Photo Credit: Fashion Revolution.
Supply Chains have progressively developed into complex, global networks, in-turn increasing exposure to risks in the supply chain. It is thought that this growth, coupled with a lack of supply chain transparency has resulted in brands being partly responsible for incidents related to labour conditions, environmental scandals and human rights.
With recent figures showing 88% of consumers are now more loyal to companies that support social or environmental issues and 73% of millennials willing to pay more for sustainable fashion; the retail industry must begin to adapt, to reflect this rise of mindful consumerism.
As consumers increasingly demand sustainability, brands must work towards a fully transparent supply chain, or risk losing out as customers opt for more ethical alternatives. Brands such as Nestlé, Tony’s Chocolonely, H&M, Monsoon and Lucy & Yak are leading the way when it comes to prioritising sustainability and supply chain transparency.
In February, Nestlé announced that it would disclose their list of suppliers and raw material sourcing data. This was the first disclosure of its kind, as part of Nestlé’s commitment to reach full supply chain transparency. So far, Nestlé has publicly disclosed their palm oil, paper and vanilla supply chains, and continue to publish more. Additionally, Nestlé published a Transparency Dashboard to provide details of their journey towards achieving a deforestation-free supply chain. By sharing the details of this supply chain progress, Nestlé aims to encourage collective and continued action towards a more sustainable supply chain for the future.
Recently launching in the UK, Dutch brand Tony’s Chocolonely is aiming to make the chocolate supply chain 100% slave free. Despite premium prices, Tony’s recently overtook Milka as the Netherlands’ leading chocolate brand, amassing worldwide sales of £39.4m in 2017 – up 53% on the previous 12 months. The brand’s success reflects growing consumer demand for a transparent supply chain, with customers willing to pay more to guarantee ethical sourcing.
Tony’s main principles include: ingredient traceability, fair pay for farmers, improving farmers’ productivity, and investing in long-term commitment and farm cooperatives to empower farmers to work together.
But it is not just the Grocery FMCG sector which has long been criticised for opaque, unsustainable supply chains. The fashion industry has also faced intense criticism.
Previously associated with disconnect, a lack of accountability, and unethical supply chain practices; fashion brands had formerly claimed to be unaware of their supply chains, and the many manufacturing processes involved.
However, following the 2013 Rana Plaza factory collapse – in which 1,138 people died, retailers were quickly expected to start showing greater interest in, and accountability for their product’s supply and manufacture; with additional consumer pressure for brands to take responsibility for the workforce that their supply chain relies on.
One charitable organisation demanding greater transparency in the fashion supply chain, is ‘Fashion Revolution’. A Not-for-Profit, which calls for people, the environment, creativity and profit to be valued in equal measure. The charity believes that collaborating across the whole supply chain, from farmer to consumer, can transform the fashion industry and ensure clothing is made in a safe, clean and fair way.

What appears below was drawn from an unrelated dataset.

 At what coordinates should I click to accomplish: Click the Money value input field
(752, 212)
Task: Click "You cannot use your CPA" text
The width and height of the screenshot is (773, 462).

Further humanising the supply chain, ‘Fashion Revolution’ run an annual ‘Who Made My Clothes?’ campaign, where brands and producers are encouraged to respond with #IMadeYourClothes to demonstrate transparency in their supply chain. It is this Fashion Revolution Week campaign, which reveals the human faces behind the clothing, encouraging consumers to be more mindful.
High Street retailer, Monsoon, contributed to Fashion Revolution Week by introducing the artisans behind their products on their website and social media. Monsoon claims to take responsibility for their product supply chain, mapping factories and recording associated artisans. The brand introduced worker handbooks were artisans can track the number of pieces they’ve worked on and keep a record of their wages.
Sustainable eCommerce boutique, Lucy & Yak also took part in Fashion Revolution Week 2019, featuring the manufacturers who make their products on their social media. Lucy & Yak value their close relationship with their British and India-based tailors, and ensure they pay a living wage to all employees.
Additionally, H&M has recently launched a new transparency initiative, sharing product details for every garment it sells online, including supplier names, factory names and addresses and the number of workers in each factory. With details of the supply chain exposed, there is nowhere for unethical practices to hide, and consumers can be reassured their products are the result of a sound and sustainable supply chain.
Companies with genuine, strong moral and ethical values will thrive as consumers become more mindful. Achieving supply chain transparency is vital in becoming a sustainable business, as consumers demand to identify those directly involved within their clothes and food supply chains, to ensure they are treated fairly and humanely.